No que se refere à urbanização, a intensificação da migração rural-urbana com a abertura de oportunidades nas cidades impulsionou uma grande quantidade de indivíduos a atingir uma situação social mais alta do que a de seus pais. Mas significou uma explosão na demanda por residências urbanas.
Entretanto, na geração de nossos pais, antes de 1970, o Sistema Financeiro de Habitação era muito pouco desenvolvido. As despesas com Habitação ainda ocupam o primeiro lugar na lista das despesas nos orçamentos das famílias brasileiras, chegando a 37% na faixa de renda mais baixa, enquanto na mais alta ficam em 23% (só o item Aluguel consome em média 17% do total de despesas na mais baixa e 10% na mais alta). O financiamento da casa própria é um grande fator de impulso à mobilidade social. Graças às medidas empreendidas pelo governo Lula, o Brasil vive uma nova fase no crédito imobiliário e no setor habitacional. No total, alcançadas as metas, serão cerca de R$ 15 bilhões de financiamento imobiliário, em 2005, o maior valor da história do país. Mas isso também parece não ter importância para os críticos...
Alguns analistas acham que “o verdadeiro núcleo duro do problema distributivo” [da renda] está na “sua repartição crescentemente desigual em favor dos rentistas e em detrimento de lucros e salários”. Daí, inclusive, “a essencialidade da taxa de juros” ocorre pela sua capacidade “em definir a trajetória da economia e alterar a distribuição da renda e da riqueza”. Ora, novamente, parece que basta colocar um desses analistas na presidência do COPOM para se resolver em uma só tacada, definitivamente, esses problemas conjunturais e estruturais!

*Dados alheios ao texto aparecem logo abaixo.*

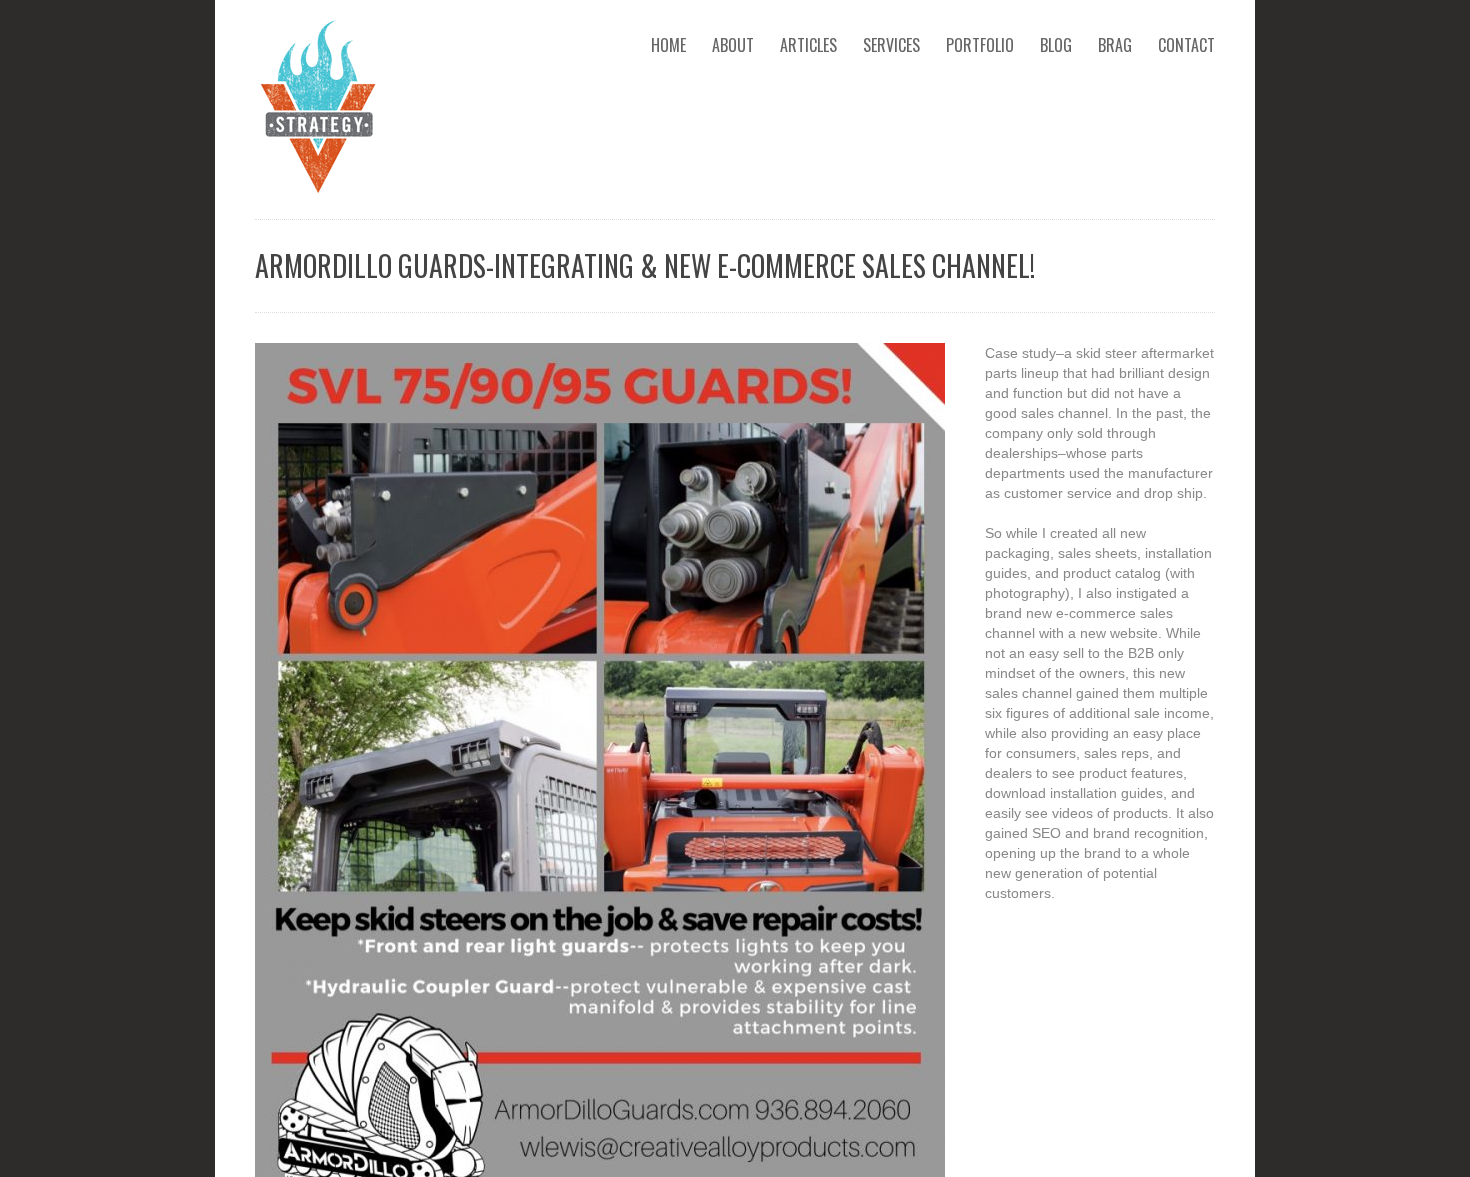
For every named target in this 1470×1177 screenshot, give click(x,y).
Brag (1115, 45)
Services (891, 45)
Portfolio (980, 45)
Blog (1056, 45)
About (733, 45)
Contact (1186, 45)
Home (668, 45)
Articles (808, 45)
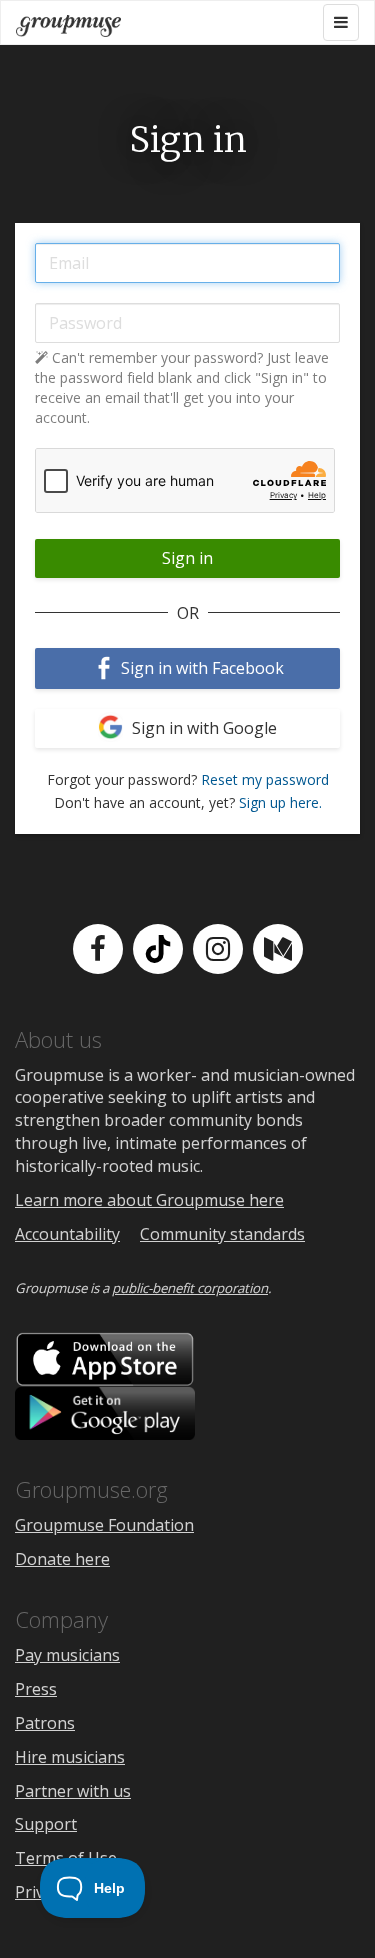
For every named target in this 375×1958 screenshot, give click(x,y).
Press (36, 1689)
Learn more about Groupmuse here (149, 1200)
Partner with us (73, 1791)
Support (46, 1824)
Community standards (222, 1234)
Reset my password (265, 779)
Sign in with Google (202, 728)
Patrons (45, 1723)
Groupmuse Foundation (104, 1525)
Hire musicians (70, 1757)
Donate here (62, 1559)
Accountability (67, 1234)
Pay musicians (67, 1655)
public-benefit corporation (190, 1288)
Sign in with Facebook (200, 668)
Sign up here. (280, 802)
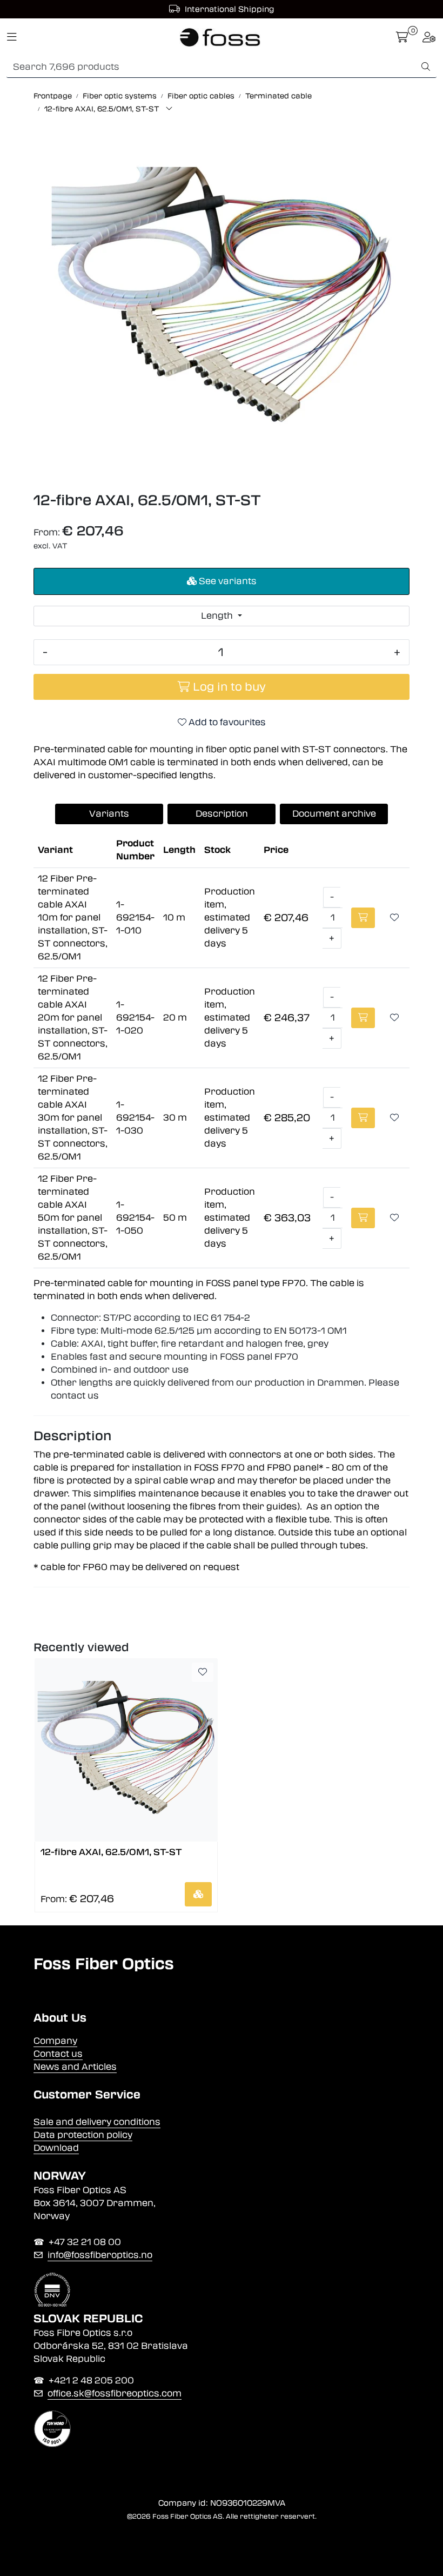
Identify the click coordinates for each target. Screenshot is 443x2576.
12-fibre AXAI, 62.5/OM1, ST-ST (111, 1852)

Para encerrar, vamos fazer apenas duas pequenas observações. Primeira, são “grandes rentistas” os fundos mútuos de investimento de varejo (onde estão “o seu, o meu, o nosso dinheiro”), os fundos de pensão (onde estão futuras aposentadorias de trabalhadores), as instituições financeiras públicas federais (onde o rendimento com os títulos públicos compensa a falta de rentabilidade com a missão social). Segunda, na origem da renda dos brasileiros mais ricos – assim como na dos mais pobres (ver TD 1014 IPEA, mar 2004) – predomina a do trabalho em relação à do capital, em outras palavras, eles recebem relativamente mais salários (75%), aposentadorias e pensões (18%), aluguéis (5%) do que juros e dividendos (2%). Nesse sentido, o controle da inflação, mesmo utilizando o instrumento da taxa de juros, é uma das metas mais importantes da política econômica de curto prazo, para não deteriorar ainda mais a distribuição de renda. Combinada com o acesso popular a bancos e crédito é uma arma poderosa para elevar o poder aquisitivo da população não rica, que antes recebia só o “dinheiro de pobre” não protegido da inflação. Só o “dinheiro de rico” tinha correção monetária contra a inflação, nos bancos. Esta realidade mudou, no governo Lula.

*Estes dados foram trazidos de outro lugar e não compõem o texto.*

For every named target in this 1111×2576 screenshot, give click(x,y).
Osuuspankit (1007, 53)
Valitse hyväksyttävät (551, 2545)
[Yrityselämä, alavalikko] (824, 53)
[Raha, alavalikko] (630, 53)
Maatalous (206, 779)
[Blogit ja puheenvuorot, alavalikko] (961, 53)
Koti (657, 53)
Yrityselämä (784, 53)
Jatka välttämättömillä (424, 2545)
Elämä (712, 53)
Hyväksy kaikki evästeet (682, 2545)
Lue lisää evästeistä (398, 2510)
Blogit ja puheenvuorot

Talvez pudesse se fazer mais (e de maneira mais eficaz) se os economistas de esquerda não se dedicassem ao esporte de “dar tiro no pé” e “lavar as mãos”. Ficar apenas fazendo oposição à política econômica do governo, como ela fosse a mesma política neoliberal de FHC, e criticando a coalizão parlamentar com os “conservadores”, que constitui a base governista, é se esquivar da responsabilidade histórica de apoiar o primeiro governo de um partido de esquerda no Brasil. Esse esforço exige uma crítica construtiva, isto é, não destruir o existente sem propor uma alternativa econômica e política viável. Senão, estará somente aumentando-se a turbulência política que a direita deseja para derrubar o governo Lula e “acabar com nossa raça”.